Exercise instructions: Nothing but the lines from the one including "This screenshot has width=360, height=291." through the last line of the entries, restated exactly, should appear in the answer; omit the pictures.

Records to use:
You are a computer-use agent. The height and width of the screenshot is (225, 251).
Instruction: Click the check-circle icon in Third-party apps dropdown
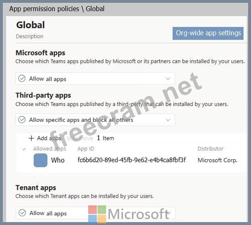[x=22, y=120]
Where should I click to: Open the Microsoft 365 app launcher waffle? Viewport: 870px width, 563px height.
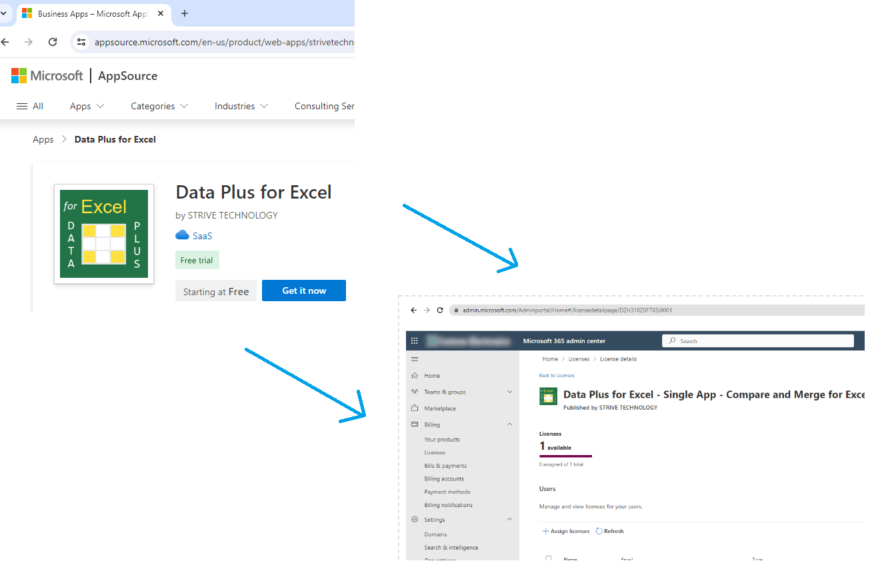pyautogui.click(x=415, y=340)
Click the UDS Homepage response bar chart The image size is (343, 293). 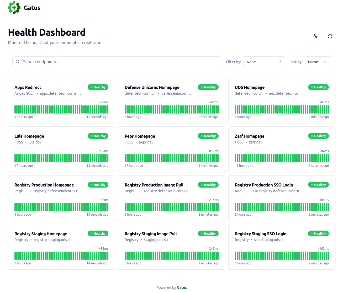tap(282, 109)
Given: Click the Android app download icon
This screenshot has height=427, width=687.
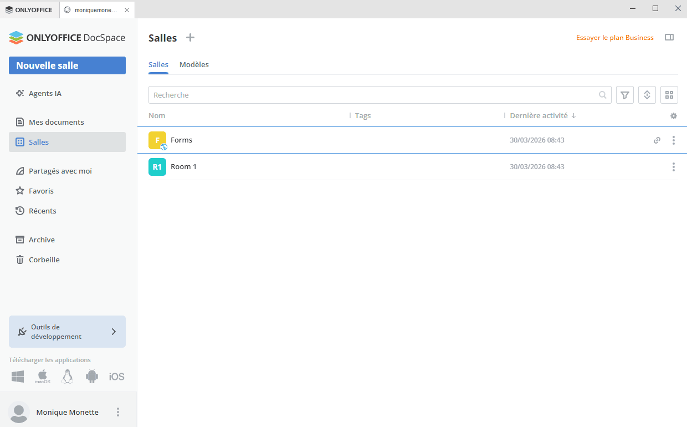Looking at the screenshot, I should pyautogui.click(x=92, y=377).
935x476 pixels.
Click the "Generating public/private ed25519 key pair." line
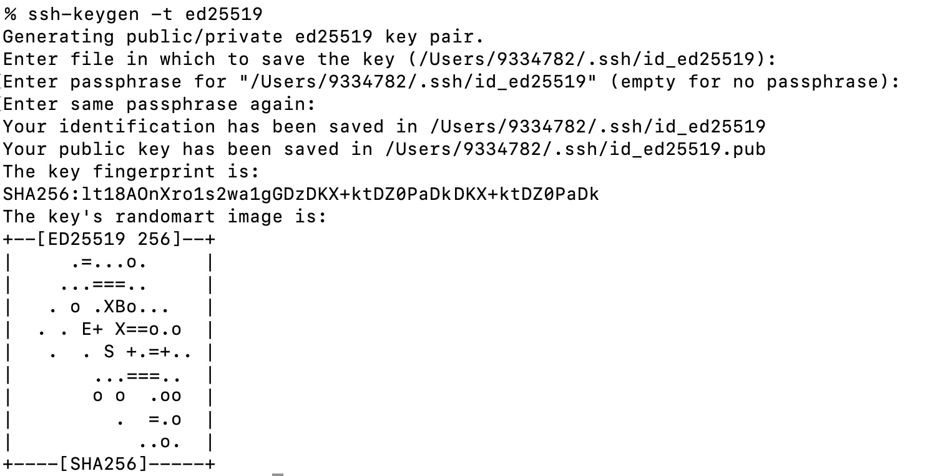243,36
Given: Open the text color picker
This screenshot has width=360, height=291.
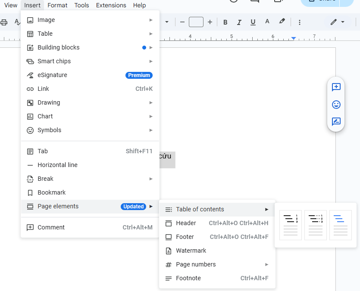Looking at the screenshot, I should (267, 22).
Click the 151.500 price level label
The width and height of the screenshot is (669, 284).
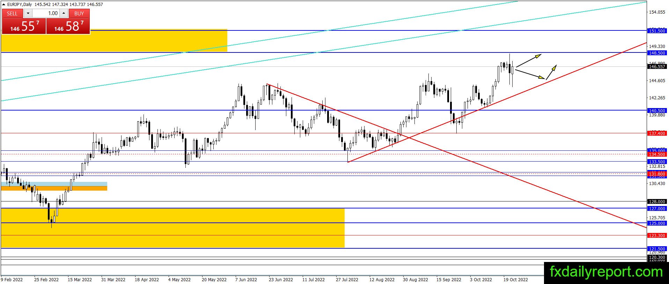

Result of this exercise:
This screenshot has width=360, height=291.
Looking at the screenshot, I should (267, 22).
Click the 151.500 price level label
The width and height of the screenshot is (669, 284).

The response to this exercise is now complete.